MEMORANDUM DECISION ON MOTION FOR PARTIAL SUMMARY JUDGMENT BY DEFENDANTS DENNIS AND STANLEY NARVAES
Re: Dkt. No. 111.
ROBERT J. FARIS, Bankruptcy Judge.
The question presented is whether the bankruptcy court should adjudicate the rights of certain beneficiaries in a trust, even though the court has decided that the bankruptcy estate of one of the beneficiaries has no claim against the trust. I conclude that the answer is no.
Antonio Narvaes is the late husband of Ah Mei Chun, the debtor in the main chapter 7 proceeding. Antonio had three sons by a prior marriage, Anthony, Dennis, and Stanley. Anthony is married to Lan Le Narvaes and has two sons, Aaron Mark and Antonio Michael Narvaes.
Antonio established the Antonio Narvaes Irrevocable Trust.
Anthony, as trustee of the Trust, sold the North Shore property and purchased certain property on Azores Street. He and his wife and sons argue that the Azores Street property should be treated the same as the North Shore property which it replaced and that the Azores Street property should be placed in first bucket of assets for the benefit of Antonio's grandsons. Dennis and Stanley argue that the Azores Street property should be covered by the contingent disposition provisions of the trust and distributed to Antonio's heirs at law, including Dennis and Stanley.
The chapter 7 trustee of Antonio's widow (his second wife) commenced this adversary proceeding seeking to avoid certain transfers of Trust property and to sell property of the Trust pursuant to section 363(h).
On July 11, 2016, defendants Dennis and Stanley brought a crossclaim against their brother, Anthony, individually and as trustee of the Trust, and his wife and sons, alleging that Dennis and Stanley were entitled to recover the proceeds of the Azores Street property of the Trust.
Anthony, his wife, and his sons filed a motion for summary judgment on all counts of the adversary complaint.
Counts 1 through 3 of the crossclaim seek avoidance of certain transfers under sections 548 and 549 of the Bankruptcy Code and under H.R.S. § § 651C-4(a)(1) and (2). Dennis and Stanley concede that only the trustee can bring claims under the section 548 and 549.
Bankruptcy courts have subject matter jurisdiction over proceedings "arising under title 11, or arising in or related to cases under title 11."
To ascertain the court's subject matter jurisdiction, the court must separately analyze each claim stated in the crossclaim.

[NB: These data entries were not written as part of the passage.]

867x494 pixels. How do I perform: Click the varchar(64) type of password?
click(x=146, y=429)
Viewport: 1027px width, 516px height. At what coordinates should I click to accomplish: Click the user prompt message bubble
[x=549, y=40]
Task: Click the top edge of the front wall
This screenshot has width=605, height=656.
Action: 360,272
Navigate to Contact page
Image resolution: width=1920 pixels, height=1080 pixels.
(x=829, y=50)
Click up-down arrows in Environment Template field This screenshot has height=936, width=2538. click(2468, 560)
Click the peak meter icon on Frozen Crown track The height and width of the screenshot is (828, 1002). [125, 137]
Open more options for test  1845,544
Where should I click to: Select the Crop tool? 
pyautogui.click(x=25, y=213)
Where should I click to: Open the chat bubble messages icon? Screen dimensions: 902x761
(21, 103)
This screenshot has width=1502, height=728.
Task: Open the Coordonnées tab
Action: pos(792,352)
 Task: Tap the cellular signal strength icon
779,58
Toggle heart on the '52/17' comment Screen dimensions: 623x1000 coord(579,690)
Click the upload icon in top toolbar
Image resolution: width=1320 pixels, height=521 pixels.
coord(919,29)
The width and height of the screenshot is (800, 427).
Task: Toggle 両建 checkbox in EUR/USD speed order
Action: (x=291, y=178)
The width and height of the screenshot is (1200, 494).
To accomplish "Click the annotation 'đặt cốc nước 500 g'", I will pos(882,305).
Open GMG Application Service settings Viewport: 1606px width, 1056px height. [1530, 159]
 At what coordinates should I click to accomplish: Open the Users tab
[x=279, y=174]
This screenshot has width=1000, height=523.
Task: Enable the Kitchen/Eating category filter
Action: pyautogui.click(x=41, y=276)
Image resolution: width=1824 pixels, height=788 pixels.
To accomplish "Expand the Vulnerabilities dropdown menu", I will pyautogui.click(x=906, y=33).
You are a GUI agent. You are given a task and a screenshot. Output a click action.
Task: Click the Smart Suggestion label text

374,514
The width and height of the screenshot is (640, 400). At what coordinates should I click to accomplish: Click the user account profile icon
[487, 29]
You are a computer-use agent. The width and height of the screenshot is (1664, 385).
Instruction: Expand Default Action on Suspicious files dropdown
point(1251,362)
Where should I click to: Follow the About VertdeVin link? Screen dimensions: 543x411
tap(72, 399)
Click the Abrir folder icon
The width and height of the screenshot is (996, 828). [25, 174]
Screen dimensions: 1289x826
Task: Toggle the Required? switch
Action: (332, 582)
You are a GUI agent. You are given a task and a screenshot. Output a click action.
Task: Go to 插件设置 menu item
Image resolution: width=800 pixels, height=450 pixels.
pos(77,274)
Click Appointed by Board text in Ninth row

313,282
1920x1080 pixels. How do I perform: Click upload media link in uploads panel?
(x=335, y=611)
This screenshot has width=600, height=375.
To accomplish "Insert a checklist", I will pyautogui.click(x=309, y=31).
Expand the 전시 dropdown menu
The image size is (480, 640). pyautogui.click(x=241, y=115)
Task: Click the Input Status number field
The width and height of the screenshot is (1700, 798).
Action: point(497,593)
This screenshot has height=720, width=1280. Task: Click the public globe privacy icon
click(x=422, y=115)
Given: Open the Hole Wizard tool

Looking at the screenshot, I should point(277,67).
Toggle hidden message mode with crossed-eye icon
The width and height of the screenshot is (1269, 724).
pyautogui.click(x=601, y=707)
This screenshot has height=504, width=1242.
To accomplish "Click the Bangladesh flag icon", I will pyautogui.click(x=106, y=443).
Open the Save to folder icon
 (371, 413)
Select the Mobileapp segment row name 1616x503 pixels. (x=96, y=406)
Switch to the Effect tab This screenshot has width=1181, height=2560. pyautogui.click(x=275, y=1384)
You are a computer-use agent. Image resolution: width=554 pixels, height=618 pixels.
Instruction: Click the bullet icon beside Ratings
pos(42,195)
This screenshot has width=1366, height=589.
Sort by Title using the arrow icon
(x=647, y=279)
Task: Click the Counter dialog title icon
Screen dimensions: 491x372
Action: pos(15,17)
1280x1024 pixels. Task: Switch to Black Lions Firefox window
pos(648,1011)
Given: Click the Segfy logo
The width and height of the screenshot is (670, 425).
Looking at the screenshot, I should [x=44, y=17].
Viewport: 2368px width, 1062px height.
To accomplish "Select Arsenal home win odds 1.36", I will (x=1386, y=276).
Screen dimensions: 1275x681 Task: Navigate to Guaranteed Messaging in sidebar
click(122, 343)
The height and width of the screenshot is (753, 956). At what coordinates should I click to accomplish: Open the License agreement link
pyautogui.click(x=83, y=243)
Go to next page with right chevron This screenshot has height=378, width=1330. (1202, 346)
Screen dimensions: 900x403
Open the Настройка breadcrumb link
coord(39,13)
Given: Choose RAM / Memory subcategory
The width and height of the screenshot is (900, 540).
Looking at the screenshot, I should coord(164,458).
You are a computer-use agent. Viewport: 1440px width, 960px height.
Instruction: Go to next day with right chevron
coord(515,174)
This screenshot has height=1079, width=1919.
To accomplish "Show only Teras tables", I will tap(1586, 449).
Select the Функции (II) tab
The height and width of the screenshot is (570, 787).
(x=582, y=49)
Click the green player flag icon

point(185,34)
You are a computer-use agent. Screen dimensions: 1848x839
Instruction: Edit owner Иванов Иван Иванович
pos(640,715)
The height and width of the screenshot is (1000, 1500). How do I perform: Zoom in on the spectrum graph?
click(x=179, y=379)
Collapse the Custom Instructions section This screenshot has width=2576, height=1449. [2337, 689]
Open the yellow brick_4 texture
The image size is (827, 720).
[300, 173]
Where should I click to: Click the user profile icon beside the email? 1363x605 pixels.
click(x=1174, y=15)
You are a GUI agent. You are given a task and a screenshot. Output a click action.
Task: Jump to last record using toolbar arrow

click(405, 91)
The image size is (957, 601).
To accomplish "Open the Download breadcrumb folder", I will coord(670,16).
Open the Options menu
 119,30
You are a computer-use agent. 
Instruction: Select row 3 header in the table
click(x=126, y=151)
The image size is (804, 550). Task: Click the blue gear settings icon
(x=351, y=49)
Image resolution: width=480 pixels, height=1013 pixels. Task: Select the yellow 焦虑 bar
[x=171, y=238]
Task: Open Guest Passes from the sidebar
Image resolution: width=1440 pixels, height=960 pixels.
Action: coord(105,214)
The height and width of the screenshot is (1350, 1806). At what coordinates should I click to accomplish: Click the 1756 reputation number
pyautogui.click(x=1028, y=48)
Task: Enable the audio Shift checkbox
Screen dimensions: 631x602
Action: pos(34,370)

The remaining claims under Counts 1 through 8 of the crossclaim are based entirely on state law and do not "arise under" the Bankruptcy Code. Counts 1 through 3 are based on Hawaii's version of the Uniform Fraudulent Transfers Act; Counts 4 through 6 are for constructive trust, breach of fiduciary duty, and unjust enrichment; and Counts 7 through 8 are brought under H.R.S. § § 668-1 and 668-7 for sale or partition and equitable adjustment and equalization.
None of the claims in the crossclaim "arise in" the bankruptcy case because none are peculiar to the bankruptcy process; all of the claims could be asserted even if the debtor had never sought bankruptcy relief.
The claims do not fall under "related to" jurisdiction. Now that the trustee is not a party, the only issues remaining concern the rights of the debtor, Dennis and Stanley, and Anthony, his wife and his sons in the Trust. The bankruptcy estate will be unaffected by a ruling on any of the claims.
Anthony, his wife, and his sons argue that the bankruptcy court had "related to" jurisdiction when Dennis and Stanley filed their crossclaim and therefore the Carraher
Carraher is not directly applicable because the underlying bankruptcy case in Carraher was dismissed, while in this case the bankruptcy case has not been dismissed. But Carraher is analogous to the general rule that, once a federal court dismisses all claims arising under federal law, the court has discretion, but is not required, to retain jurisdiction over any pendent state law claims.
First, retention of the adversary proceeding would not serve judicial economy. A state court could decide the purely state law issues remaining in the crossclaim just as easily as the bankruptcy court.
Second, it is not more efficient or convenient for this court to resolve the remaining claims in the crossclaim rather than send them to the state court.
Third, state court proceedings to resolve the remainder of the crossclaim would be just as fair as proceedings in this court.
Finally, comity requires a bankruptcy court to consider whether the state laws involved are complex such that they ought to be construed and applied by state trial courts and reviewed by state appellate courts.
For these reasons, the crossclaim is dismissed, without prejudice. Because this disposition resolves all remaining claims in this adversary proceeding, Dennis and Stanley's counsel shall submit a proposed separate judgment.